- Theatrical poster
- Directed by: Dinesh Raut
- Written by: Pradeep Bhardwaz
- Produced by: Hari Mahat
- Starring: Aaryan Sigdel Keki Adhikari Shyam Aryal Neeta Dhungana Keshab Bhattarai B.S. Rana
- Cinematography: Purushottam Pradhan
- Edited by: Surendra Poudel
- Music by: Tara Prakash Limbu
- Distributed by: Sahan Movie Makers
- Release date: February 2012;
- Country: Nepal
- Language: Nepali
- Budget: NRs 15 Million

= I Am Sorry =

I Am Sorry (Nepali title "आई एम सरी" I am sorry) is a 2012 Nepali film directed by Dinesh Raut, starring Aaryan Sigdel, Keki Adhikari, Shyam Aryal, Neeta Dhungana, Keshab Bhattarai, and B.S. Rana. The film's plot focuses on two lovers: Shruti (Adhikari), a millionaire who leaves her home to get away from her hectic and busy schedule; and Guarav (Sigdel), a taxi driver who helps her find new accommodations.

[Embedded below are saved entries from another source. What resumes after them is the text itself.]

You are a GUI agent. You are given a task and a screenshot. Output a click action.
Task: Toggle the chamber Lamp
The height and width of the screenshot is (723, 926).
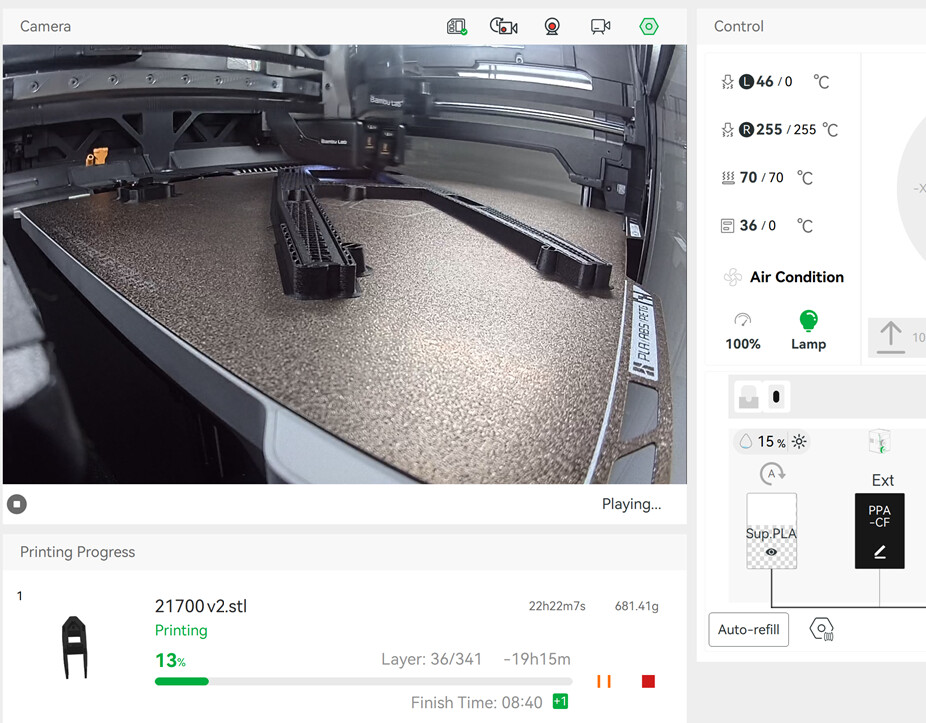pos(808,331)
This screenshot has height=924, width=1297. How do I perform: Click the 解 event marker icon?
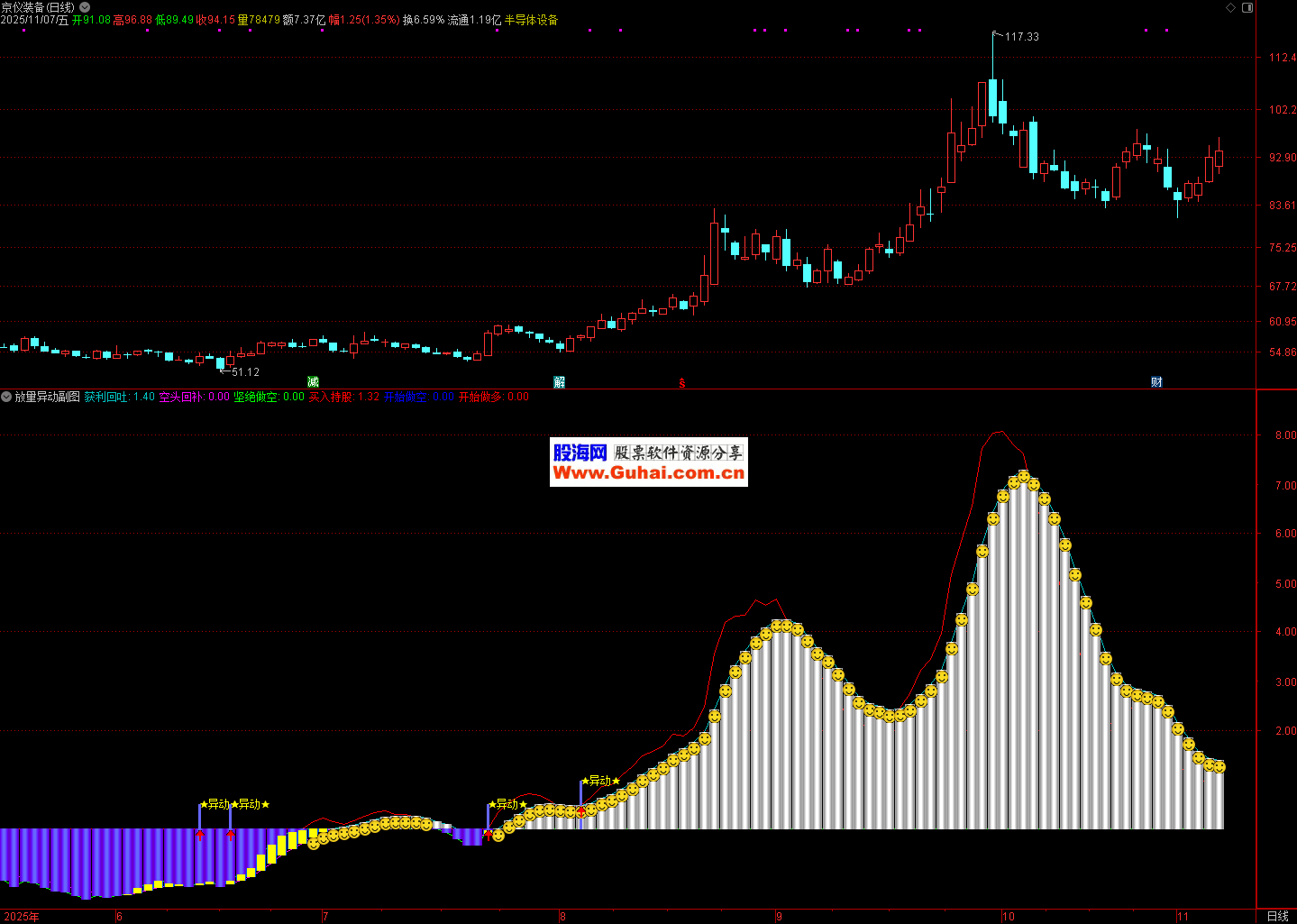coord(559,382)
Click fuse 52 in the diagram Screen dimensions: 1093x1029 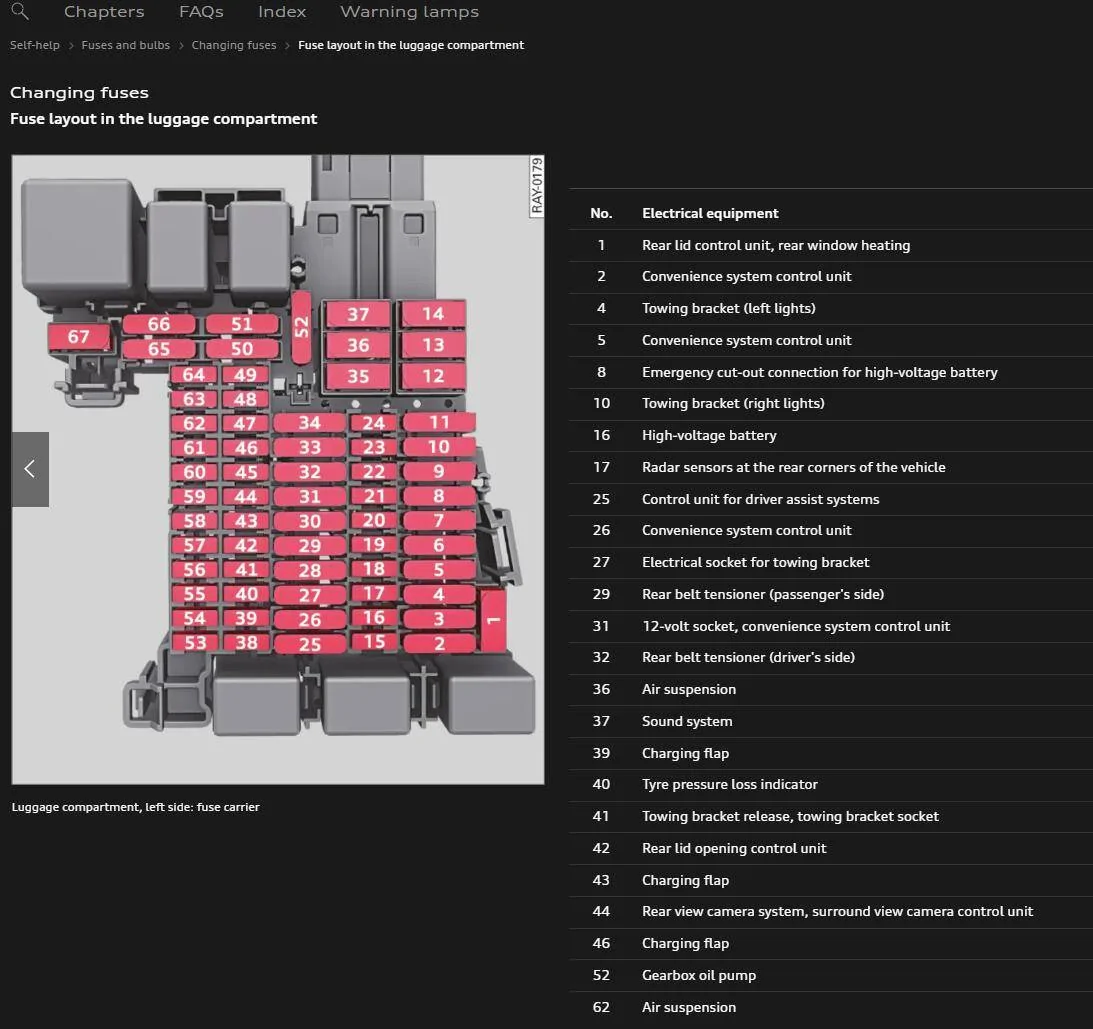[x=302, y=326]
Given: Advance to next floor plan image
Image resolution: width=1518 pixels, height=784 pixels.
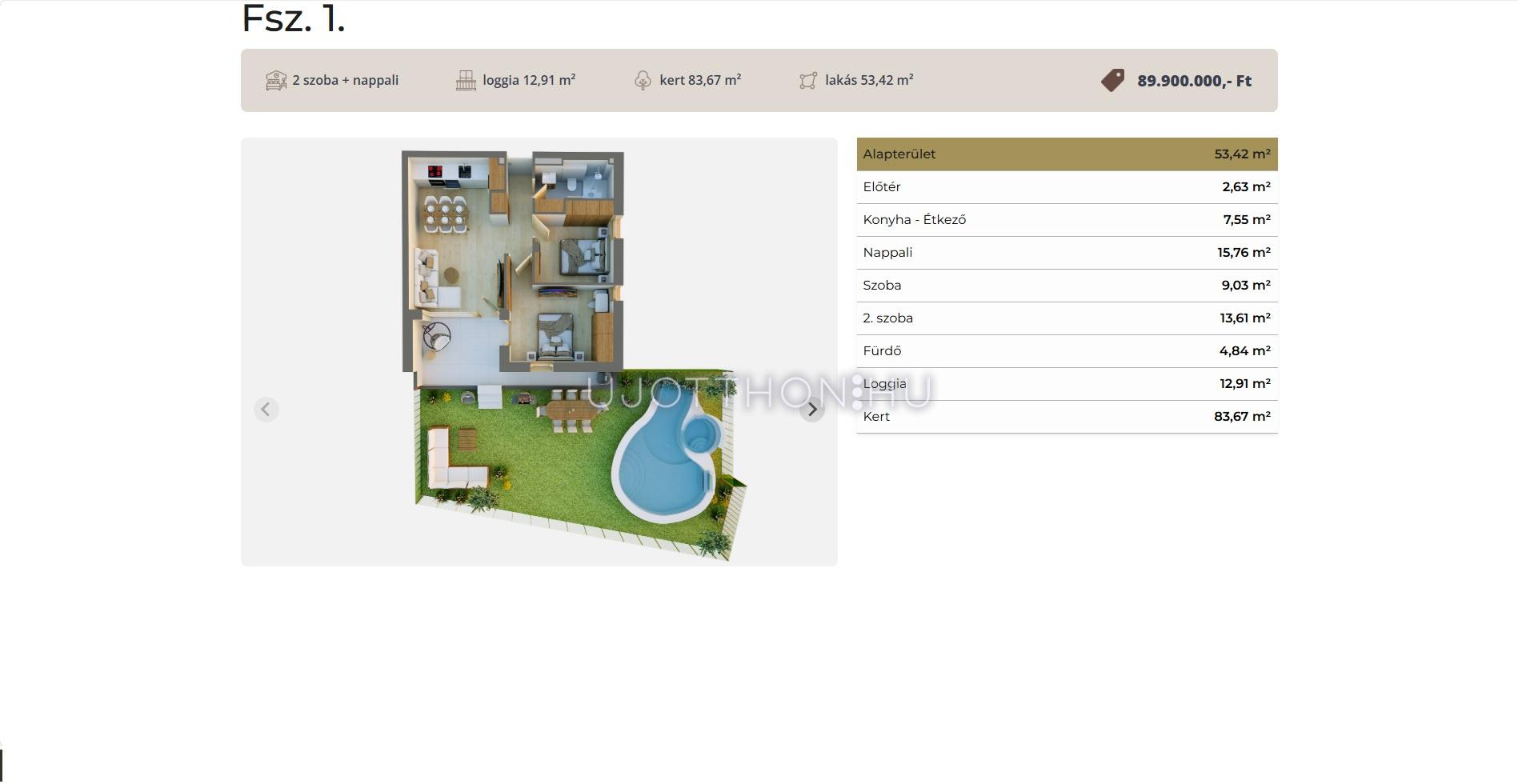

The movie, released on February 10, 2012, received good initial reception. Praise was aimed at its music, cinematography, direction, story, and presentation, as well as Keki Adhikari's performance. Criticism was aimed at Aaryan Sigdel's performance, as well as some scenes including "children of remote areas of Nepal [using] English language with a taxi driver" and "a love story [being] shown in a show for orphanage".

The movie took over 18 months to complete, due to various problems during its making. The filming began during September 2010, but was halted for six months while one of the actors was in the US. Later, complications with availability of actors and set construction delayed the shoot.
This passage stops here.